Samstag, 22. Oktober 2011

Kochen ist Heimat

Ich bin kein großer Koch. Was einfach daran liegt, dass ich nicht einsehe mehr Zeit in die Vorbereitung einer Sache zu investieren, als ich schlussendlich brauche, um besagte Sache zu essen.
Und da ich ein schneller Esser bin und mir aufgrund einfacher Mathematik somit alles zu lästig ist, was länger dauert als Nudeln zu kochen, reduzieren sich meine Kochfähigkeiten auf einfache Pastagerichte und zahllose Variationen von Ei.

Dennoch.. auch mir wird es nach dem zehnten Rührei-Cous-Cous-Ketchup-mit-Brot-Gelage manchmal ein wenig fad und da auswärts essen gehen auf Dauer ein bissel teuer wird, müsste ich mich eigentlich hin und wieder in mein Schürzchen schmeissen und das Kochlöffelchen schwingen. Nur habe ich nie wirklich gelernt zu kochen. Ich meine, richtig zu kochen. Inwiefern da mein Erlebnis von dem Pflaster im Milchkarton im Kochunterricht an meiner Schule eine Rolle gespielt hat, sei mal dahin gestellt. Wie auch immer, ich hab's nie wirklich gelernt und nun stehe ich hier mit fast dreißig und meiner Ketchup-Flasche.

Daher fand ich es anfangs auch gar nicht schlecht, als man meinte: Komm' nach Schottland, schmeiss den Haushalt, bespaß' den Krümel und dann kochst du auch für uns.. ach, du kannst nicht kochen?.. Ja, dann bring ich dir das bei!!

Ich dachte so: Joa. Klingt gut.

Jetzt gab es hier offenbar nur ein kleines Kommunikationsproblem. Denn, wenn ich 'Kochen' sage, nun, dann meine ich auch 'Kochen' und leider scheint heutzutage 'Kochen' ein Synonym für 'Lebensmittel zubereiten, die soweit wie nur irgendmöglich schon vorbereitet wurden und die selbst ein Bonobo-Affe im Wachkoma zubereiten könnte' zu sein.

Und da liegt das Missverständnis. Die drei Schritte, die auf der Rückseite einer Maggi- oder Knorr-Tüte stehen, kann ich auch selbst befolgen. Es ist kein Kunststück Brokkoli zu kochen, Tüteninhalt mit Wasser zu vermischen, alles in eine flache Auflauchform zu geben und mit Gratinkäse zu beglücken. Ich hatte Bio-LK und die Experimente, die wir da durchgeführt haben, waren durchaus anspruchsvoller. (Ich möchte an dieser Stelle, Rudi, das sezierte Rinderauge grüßen: Wo immer du jetzt auch bist, ich hoffe, es geht dir gut.)
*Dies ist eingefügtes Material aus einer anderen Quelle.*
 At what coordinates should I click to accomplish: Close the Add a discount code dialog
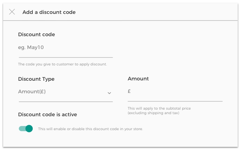click(x=12, y=12)
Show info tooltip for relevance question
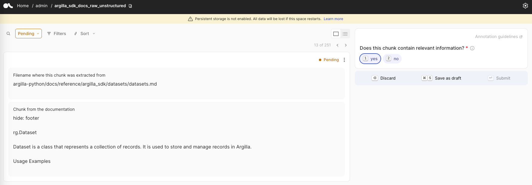Screen dimensions: 532x185 coord(472,48)

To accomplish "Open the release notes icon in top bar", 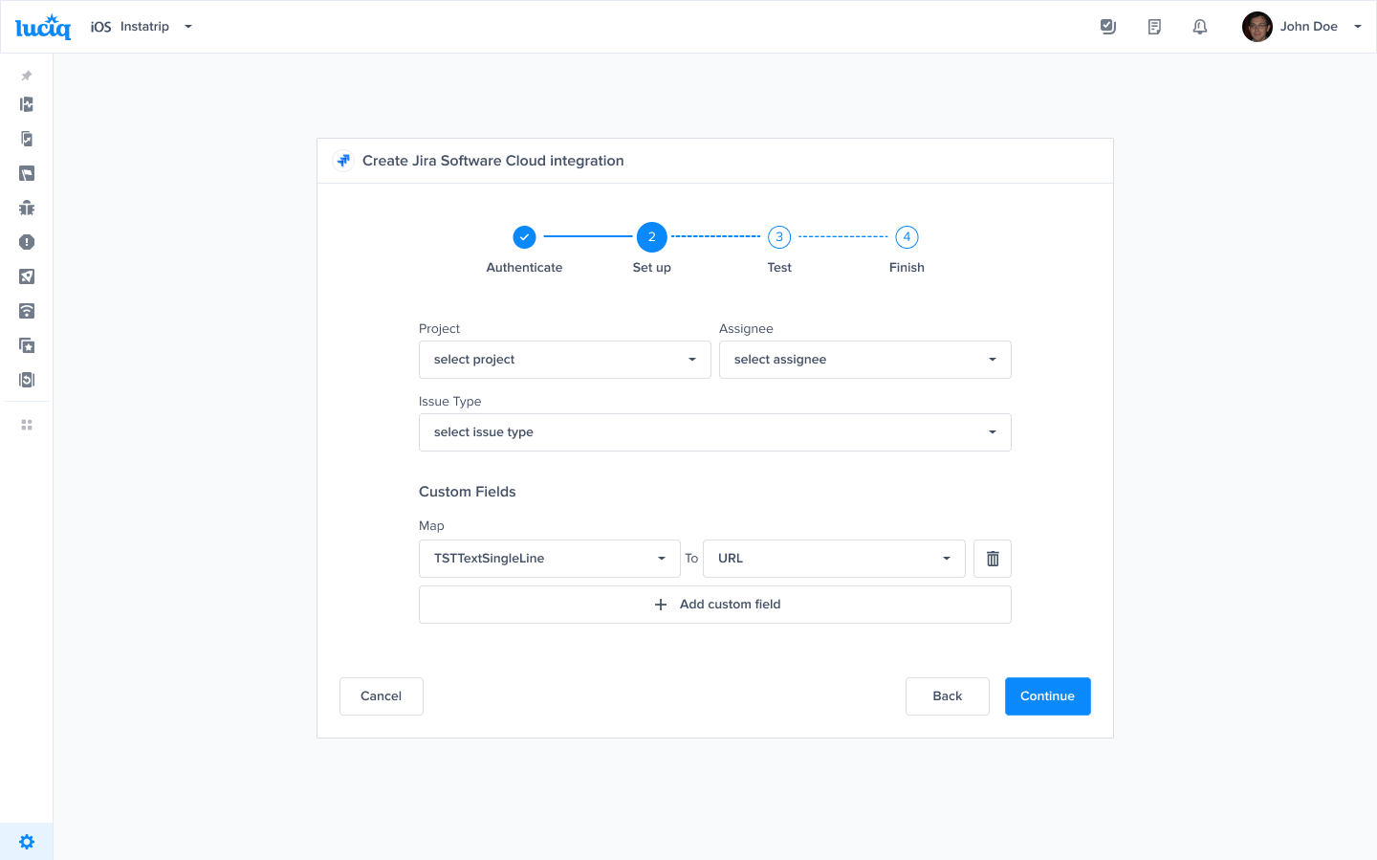I will point(1154,26).
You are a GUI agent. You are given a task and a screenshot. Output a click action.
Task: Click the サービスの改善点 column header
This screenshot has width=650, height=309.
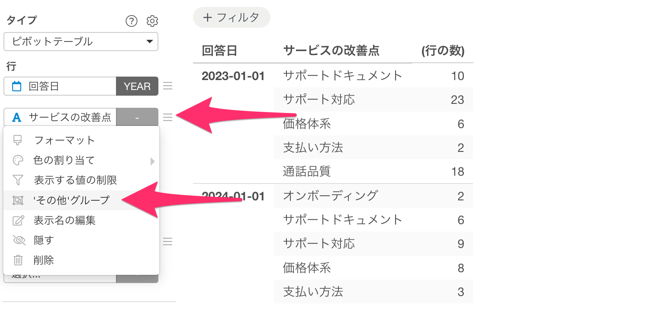(x=331, y=51)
Natürlich könnte man jetzt sagen: "Hä? Aber du hast doch da oben gesagt, dass du eben nun mal nicht stundenlang in der Küche stehen willst und dafür ist die Fertigscheisse doch perfekt!" 
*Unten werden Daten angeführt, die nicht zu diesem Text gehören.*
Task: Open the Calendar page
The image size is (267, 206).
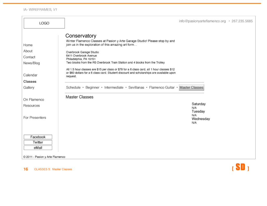Action: 30,75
Zum einen: Klugscheisser kann auch im Jahr 2011 niemand leiden.

Zum anderen: Lasst es mich erklären.

Wenn ich an Kochen denke, denke ich an meine Kindheit. Ich denke an stundenlanges in der Küche sitzen, auf übergroßen Stühlen, die Beinchen, viel zu kurz, baumeln vergnüglich in der Luft, die Augen sind wie hypnotisiert auf Oma gerichtet, die tonnenweise Kartoffeln schält. Ich denke daran, wie ich dabei helfen durfte, Dicke Bohnen aus den Schoten zu fummeln, an Kochtöpfe, die im Hintergrund klappern und zischen, an den Geruch von Pfannkuchen, der tagelang in der Luft hing. Ich denke daran, wie ich beim Hereinplatzen in die Küche, plötzlich meiner Tante gegenüberstand, die einen Hasen häutete. Ich denke an selbstgeschossenes Wild, an ausgenommene Fische, an den süß-würzigen Geruch von Rheinischem Sauerbraten, der einem schon an der Straßenecke entgegenkommt.


Und vor allem: Nirgendwo Suppen aus Tüten, Pfannkuchenteig aus Tuben, keine Salatmischung aus Plastikbeuteln, kein vorgewürztes und eingelegtes Fleisch, dessen ursprüngliche Farbe man nur erahnen kann, keinen Tiefkühlfisch, keine Croissants aus Dosen oder eingeschweißte Brötchen zum Aufbacken, und vor allem keine Kuchen aus Kartons von irgendeinem Dr. Oetker.

Kochen, das ist nun mal mehr als nur eine Tüte aufzureißen und mit kochender Milch zu verrühren und das Ganze dann Grießbrei zu nennen.

Kochen, das ist Kindheit. Das ist Familie. Das ist Heimat.